The country’s tenth largest real estate firm on the basis of its marketcap, Parsvnath, on Thursday reported 27% decline in its net profit at Rs 73.959 crore for the quarter ended June 30, as against Rs 102.175 crore in the corresponding quarter last year. During the period, the company’s total income also went down by 8% at Rs 380.746 crore, as against Rs 414.46 during the corresponding quarter of the previous fiscal.

“Our first quarter numbers are in line with our targets and plans, though the investors in the market at large has shown resistance but I am happy that the actual buyer is interested in the property”, said Pradeep Jain, chairman, Parsvnath Developers Ltd. Jain said that, “The long-term actual demand in the residential, commercial, hotel, and IT sectors remains intact despite so much of temporary turbulence. Also, according to the eleventh plan, the housing shortage in India will increase to 26 million units, which makes it evident that the residential sector will grow manifold”.
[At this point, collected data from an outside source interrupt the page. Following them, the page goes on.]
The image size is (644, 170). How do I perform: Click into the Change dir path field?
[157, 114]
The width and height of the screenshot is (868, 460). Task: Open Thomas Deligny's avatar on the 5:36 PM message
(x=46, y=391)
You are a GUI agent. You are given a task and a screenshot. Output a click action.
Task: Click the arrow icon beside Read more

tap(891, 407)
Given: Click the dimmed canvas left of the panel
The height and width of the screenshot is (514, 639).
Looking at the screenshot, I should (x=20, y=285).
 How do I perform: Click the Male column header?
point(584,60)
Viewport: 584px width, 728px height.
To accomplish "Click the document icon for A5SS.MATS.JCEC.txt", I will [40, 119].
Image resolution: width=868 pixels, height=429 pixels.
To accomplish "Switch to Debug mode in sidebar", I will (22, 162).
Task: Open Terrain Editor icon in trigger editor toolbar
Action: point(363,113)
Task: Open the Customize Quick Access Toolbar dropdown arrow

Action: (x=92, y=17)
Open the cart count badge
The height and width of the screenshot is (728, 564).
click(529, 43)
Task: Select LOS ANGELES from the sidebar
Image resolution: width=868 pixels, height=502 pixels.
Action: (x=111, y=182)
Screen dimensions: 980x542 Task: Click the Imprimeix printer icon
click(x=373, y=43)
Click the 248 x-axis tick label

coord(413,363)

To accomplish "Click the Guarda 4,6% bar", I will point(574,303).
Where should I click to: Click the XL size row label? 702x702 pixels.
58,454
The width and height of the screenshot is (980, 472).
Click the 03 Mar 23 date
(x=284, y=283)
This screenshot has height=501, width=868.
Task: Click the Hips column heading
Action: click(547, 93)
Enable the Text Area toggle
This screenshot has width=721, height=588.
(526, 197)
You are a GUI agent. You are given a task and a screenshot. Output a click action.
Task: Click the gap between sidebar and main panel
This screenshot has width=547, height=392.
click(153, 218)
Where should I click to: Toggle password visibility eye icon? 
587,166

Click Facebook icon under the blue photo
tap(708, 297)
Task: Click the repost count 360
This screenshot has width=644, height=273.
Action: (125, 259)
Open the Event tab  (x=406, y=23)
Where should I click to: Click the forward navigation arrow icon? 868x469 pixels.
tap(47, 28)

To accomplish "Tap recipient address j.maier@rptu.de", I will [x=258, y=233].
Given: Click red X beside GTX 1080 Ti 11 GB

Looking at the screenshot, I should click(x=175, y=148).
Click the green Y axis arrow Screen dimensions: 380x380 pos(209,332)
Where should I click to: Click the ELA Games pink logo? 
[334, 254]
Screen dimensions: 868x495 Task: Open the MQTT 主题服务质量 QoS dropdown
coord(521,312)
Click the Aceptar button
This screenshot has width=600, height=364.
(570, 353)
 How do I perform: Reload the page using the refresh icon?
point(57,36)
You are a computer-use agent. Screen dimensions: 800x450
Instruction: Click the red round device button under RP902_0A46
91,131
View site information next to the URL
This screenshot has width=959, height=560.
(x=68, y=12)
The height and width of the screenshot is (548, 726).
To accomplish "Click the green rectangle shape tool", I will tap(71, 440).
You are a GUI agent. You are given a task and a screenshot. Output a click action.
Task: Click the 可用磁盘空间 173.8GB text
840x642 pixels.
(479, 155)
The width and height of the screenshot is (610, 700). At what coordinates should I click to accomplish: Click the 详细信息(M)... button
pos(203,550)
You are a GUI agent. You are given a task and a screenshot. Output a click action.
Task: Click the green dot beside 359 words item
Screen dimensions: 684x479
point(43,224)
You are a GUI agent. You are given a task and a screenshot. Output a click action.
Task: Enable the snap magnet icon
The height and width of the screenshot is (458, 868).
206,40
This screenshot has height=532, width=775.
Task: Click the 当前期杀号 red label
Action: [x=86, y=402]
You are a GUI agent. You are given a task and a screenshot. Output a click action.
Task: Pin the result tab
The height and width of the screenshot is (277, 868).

The company’s shares on the Bombay Stock Exchange closed at Rs 111.75, down 0.89% compared to the previous close of Rs 112.75% Parsvnath recently acquired a 38% stake in Sabeer Bhatia and HSIIDC-promoted Nanocity, Haryana Infrastructure Ltd, to develop a knowledge city spread over an area of 11,000 acre in Panchkula near Chandigarh. It has also unveiled a plan for developing a new luxury mall complex in the heart of Delhi at Connaught Place through its subsidiary ‘Primetime Realtors Pvt Ltd’, where it has proposed to build luxury shopping and state-of-the-art offices.

It is setting up a pharmaceutical SEZ in Nanded, Maharashtra, which is spread over a total area of 370 acre. The SEZ is being developed in a JV with MIDC.